How many of us had to go through the embarrassing situation where you found your pocket empty when you had to pay to the cabbie. Later when realizing the real reason behind such embarrassment was that just before taking a cab you were with all due respect robbed by the multinational hospital for your medical expenses for which you weren't left with not even a single cent. The reason for burning a hole may differ but the reason for finding ourselves in soup remains the same- which is getting robbed by the expensive medical care. So is there any bailout plan which can show us light at the other end of the tunnel?

Actually there is good news for all those who cannot afford costly medical care. A new crop of healthcare companies have forayed into healthcare space in providing quality supplemental healthcare for an estimated 47 million working population who can ill afford these otherwise expensive medical care. These healthcare companies are a force to reckon with in healthcare space. By bringing more and more innovative healthcare products to the reach of the masses they are doing good to themselves and to the public at large. This intention can be witnessed by viewing at the product line of these healthcare companies lined up for offer. Medical care plans offered by these companies start as low as $19.95 to not more than $200 that line up to suit varying needs of the members.
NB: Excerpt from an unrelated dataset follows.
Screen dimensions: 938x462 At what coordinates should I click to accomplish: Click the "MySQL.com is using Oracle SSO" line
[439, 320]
The focus is mainly put on the customer service and in delivering customized medical care service as per members' requirements. Importance is also given to the relevancy factor since it stands as the deciding factor between the success for a newly launched product and it's falling apart. Sensibility lies in grabbing this opportunity and let us hope that Americans are no different in using the opportunity thrown at them.

For further information, please visit http://www.health-dental-discount-plans.com

Prema,
http://www.legitimate-home-business-online.com/

Flexible Spending Accounts Bridge the Gap For Individuals Seeking Alternative Medicine

There are many patients who would like to seek out alternative health care practices but feel confined by their insurance policy and the cost associated with health care. Let me take a moment to let you know that there are some options out there for those of you who fall into this category.
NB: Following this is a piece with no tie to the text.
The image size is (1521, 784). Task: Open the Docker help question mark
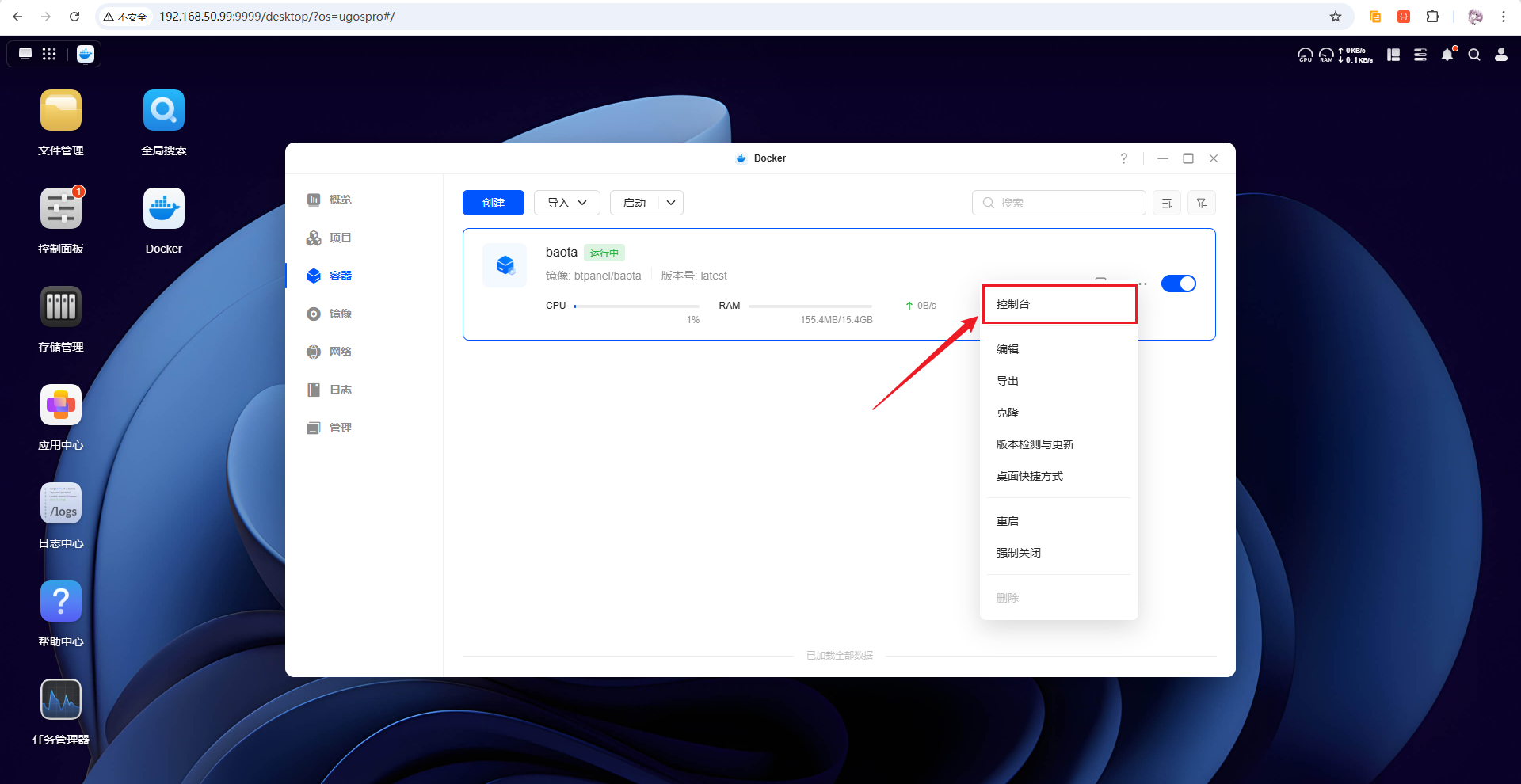point(1123,158)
First, just because an alternative health care provider does not file with insurance companies doesn't mean that there is no coverage. These health care providers are trying to keep their costs down so that they can keep their fees as low as possible. If you contact your insurance provider they can let you know if your plan allows for any out-of-network services. If they do, they can get you a form that you can fill out and submit along with treatment information from your doctor's office and proof that you've paid the bill. They will then reimburse you for a percentage of the total bill. This percentage will vary based on your particular insurance policy.

Second, it is time that you take control of your Flexible Spending Account (FSA). First, what is a FSA? It is an employer-established account with tax benefits. So the first step in your process is going to be to contact the person in charge of benefits at your company to find out if they offer an SPA.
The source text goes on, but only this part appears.